Nunca lo dudé, desde que leí su primera novela: no sus contemporáneos, sino sus nuevos lectores serán quienes lo encuentren en el olimpo del oído absoluto, entre los novatores de la lengua española, junto a Cabrera Infante, Lezama Lima, Del Paso. Sus historias, dicho sea para no atemorizar al lector hipotético, son prodigiosas: remiten a las alucinaciones propias del verdadero contador de historias: los cineros de la legua en Albedrío (1989), las gloriosas gemelas que hacen y deshacen en Una de dos (1994), o esa pareja primordial de hombre y mujer lanzados al camino agreste, una de sus imágenes predilectas, como se ve en Lampa vida (1980), en Casi nunca (2008), en A la vista (2011).
No todos los libros de Sada me gustaron y escribí ensayos y reseñas sobre casi todos.
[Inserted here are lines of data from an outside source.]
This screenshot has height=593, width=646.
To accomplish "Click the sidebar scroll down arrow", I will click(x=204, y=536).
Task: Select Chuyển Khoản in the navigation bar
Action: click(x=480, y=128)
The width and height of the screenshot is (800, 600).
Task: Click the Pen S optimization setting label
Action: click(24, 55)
Hipersensible, no era el mejor de los autores, o el más cómodo, para un crítico literario: los elogios prodigados los hallaba siempre insuficientes y las opiniones adversas lo deprimían a grados infernales, propios del calorón de Mexicali. Era tan dueño de su estilo que le era fácil autoparodiarse, lo cual no está a la mano del talento mediocre. Intentó con poco éxito la novela urbana (fracasó con Ritmo delta, con Luces artificiales, a principio de la otra década), pero una vez que se le pasaba el enfado bromeaba al decirme que sí, que en efecto, como Villa y Zapata, se caía de las banquetas de la ciudad.
Hombre bueno, Sada combinó dos virtudes con frecuencia irreconciliables, la generosidad y el rigor. Donde hubiera pasión literaria, se podía encontrar, en primera fila, a Sada, de la misma manera en que rechazaba de manera severa el desgano, la mediocridad, la creencia en la literatura como un pasatiempo mundano. Véase al respecto el certero elogio de Daniel Krauze, su discípulo, en el blog de Letras Libres.
Yo vi ser a Sada inflexible con los autores que como él provenían de la provincia (más temperamental que geográfica, en tantos casos), pero que a diferencia suya no lo arriesgaban todo para dejarla y anteponían excusas melindrosas propias del ánima bien dispuesta a vegetar en el infierno grande. Y si no me tocara festejar algunas de sus novelas fundacionales (la última que leí, una de nuestros pocas narraciones en serio eróticas, fue Casi nunca), si él jamás hubiera escrito nada, igual le estaría agradecido por la endiablada cantidad de poemas que se sabía, con todo y comentario, y por el número, quizá infinito, de las novelas que leyó. Su memoria no era de nuestra época, era la de un bachiller educado por Bossuet o por Luzán. Tengo el recuerdo, a lo mejor falso, de que varios de los libros que amo (las Memorias de ultratumba, El museo de la novela de la eterna, de Macedonio) me los recomendó (otrosí: urgencia) durante una corrida de autobús a San Miguel Allende, donde él me invitó a una presentación hace casi 30 años. Ese viaje nunca ha terminado, propiamente, para mí y ahora es su destino entero: el viaje al centro de la literatura.